Zucker: Last fall teachers in six schools (located in California, Maine, and Massachusetts) used the unit with students in grades from 6 through 12 and provided feedback. The students using the materials were diverse in terms of race, ethnicity, family background, and geographic location. (On page 4 of the Teacher Guide we credit the teachers and their schools by name.)

What are the specific feedback reactions/suggestions you got from that testing? Did you revise the curriculum to reflect that input? How?

Noyce: Teachers liked the unit, yet at the same time also offered suggestions to improve it, which is what we asked them to do. We responded by adding to the Teacher Guide more topics for fake ads (which students create during Lesson 1); by adding more “scientific” claims for students to investigate (some of those claims are true and others false); by including student assessments and end-of-class “exit slips” in the Teacher Guide to be used by teachers if they so choose; and by increasing the sound volume on one video. We also added a reference in the Guide to the “claim – evidence – reasoning” approach to instruction promoted by the Next Generation Science Standards.

What suggestions, revisions came about as a result of your working with WGBH and the NOVA group?

Zucker: Originally the “videos” were narrated PowerPoint shows. NOVA staff at WGBH recorded a more accomplished and smoother voiceover with a young female announcer, added music, and created a better overall look for the videos, which are now distributed as MP4 files, not PowerPoint shows.

You mention “inoculation.” Please describe it and how it works. Is an individual once inoculated … permanently inoculated? Or is it a temporary “fix”?

Zucker: In the Teacher Guide we cite three useful experimental studies of “inoculation.” One showed that warning people against specific tactics used to fool them makes them more alert, raises red flags, and helps neutralize misinformation. Another study found that prior media literacy education helped improve students’ ability to tell the difference between claims that were accurate and others that were not, and media literacy education promotes asking good questions about claims, which is one of the techniques we use in our unit. A third study found that informing people about the overwhelming consensus that climate change is man-made helps inoculate them against misinformation. Our unit uses proven techniques from each of these studies.

It's about 'inoculating' people against bad actors and faulty info. Click To Tweet

We don’t know how long inoculation lasts but we believe that one week a year in middle and high school science classes could profitably be spent on inoculation, an initial exposure and then “boosters,” whether in a general science class or a single-subject class like biology, chemistry, or Earth science.
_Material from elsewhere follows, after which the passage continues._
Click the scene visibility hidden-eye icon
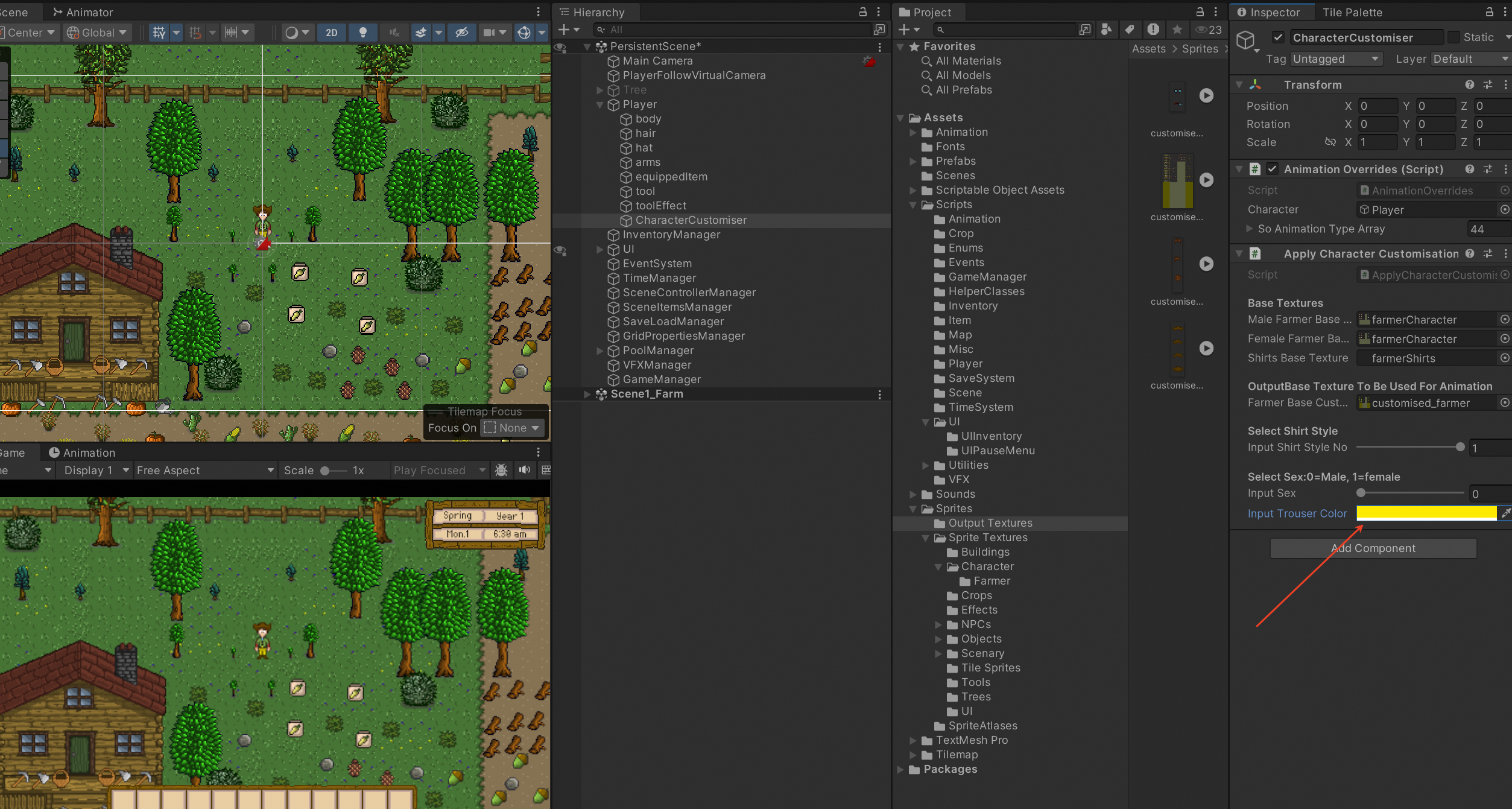 461,33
One other issue: The public and the media sometimes can be “unduly” impressed by an individual’s (or scientist’s) affiliation with, for instance, an “elite” university. Yet those too can be guilty of being a science contrarian/denier/”skeptic,” etc., perhaps, for instance, a paid consultant to (e.g.) an oil company or tobacco interest. How can the public be inoculated against being “snookered” simply by a person’s elite affiliation?

Noyce: This is a real and important issue. One of our videos focuses on two-time Nobel Prize winner Linus Pauling who, despite his talent and fame, was wrong about the supposedly marvelous curative power of Vitamin C. Even famous, brilliant people can be wrong.

Zucker: I would add that the unit teaches students not to be a “SAP” by blindly accepting questionable claims. SAP stands for asking questions about Sources that support a claim, investigating the Author of the claim, such as with a Google search (of course, on social media the author is often not an expert at all), and thinking about the Purpose of the claim (because if the purpose is to sell something or to appeal to one’s emotions, then one must be extra-careful before accepting the claim).

How can people access and use the curriculum you’ve developed?

Noyce: The materials are free to download on the new Tumblehome Books website. Anyone may use them.